[SUPPLIED DATA — start]
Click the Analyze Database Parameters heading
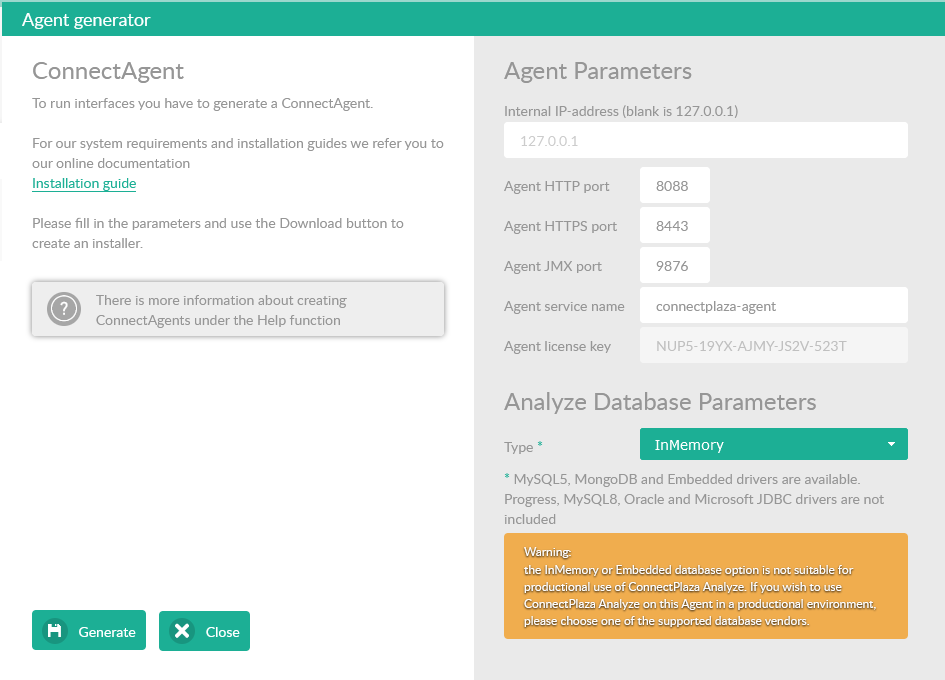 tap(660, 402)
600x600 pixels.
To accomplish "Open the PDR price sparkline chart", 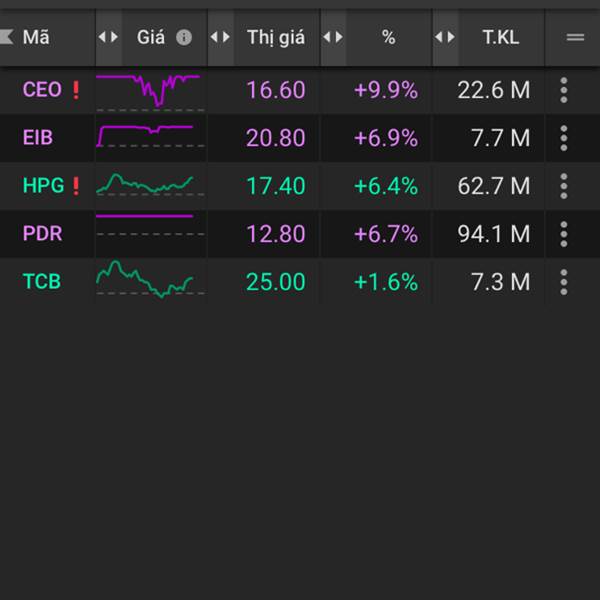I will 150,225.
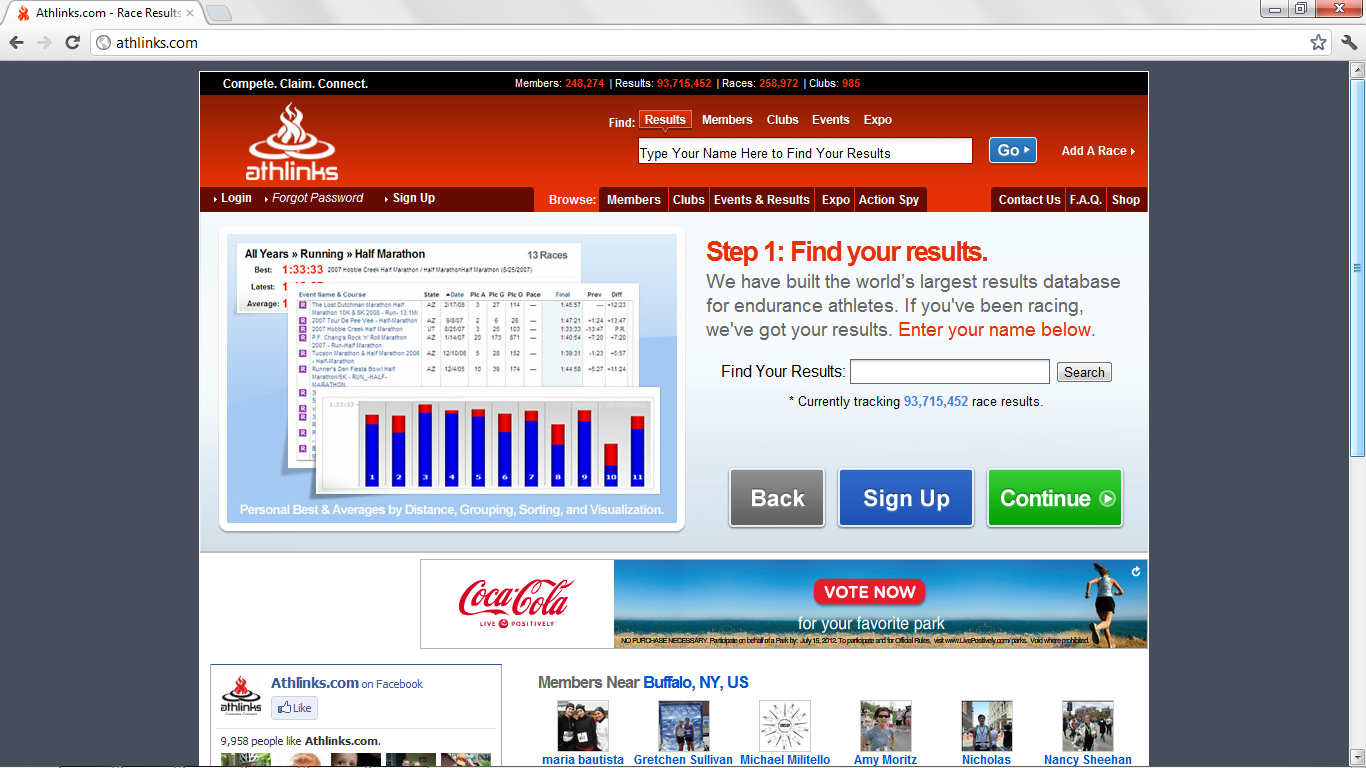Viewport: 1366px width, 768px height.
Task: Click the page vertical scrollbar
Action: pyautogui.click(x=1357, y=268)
[SUPPLIED DATA — finish]
[SUPPLIED DATA — start]
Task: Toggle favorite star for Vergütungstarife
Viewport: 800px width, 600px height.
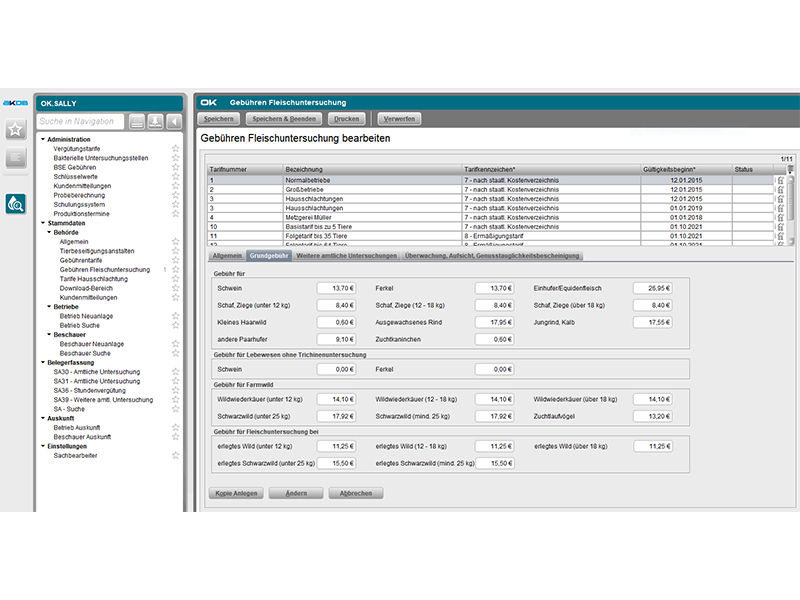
[SUPPLIED DATA — finish]
◆ **THE TASK**: Output the lines of the records above exactly as they appear, from the line containing "Task: Toggle favorite" through the line containing "Viewport: 800px width, 600px height.".

◆ **RESPONSE**:
Task: Toggle favorite star for Vergütungstarife
Viewport: 800px width, 600px height.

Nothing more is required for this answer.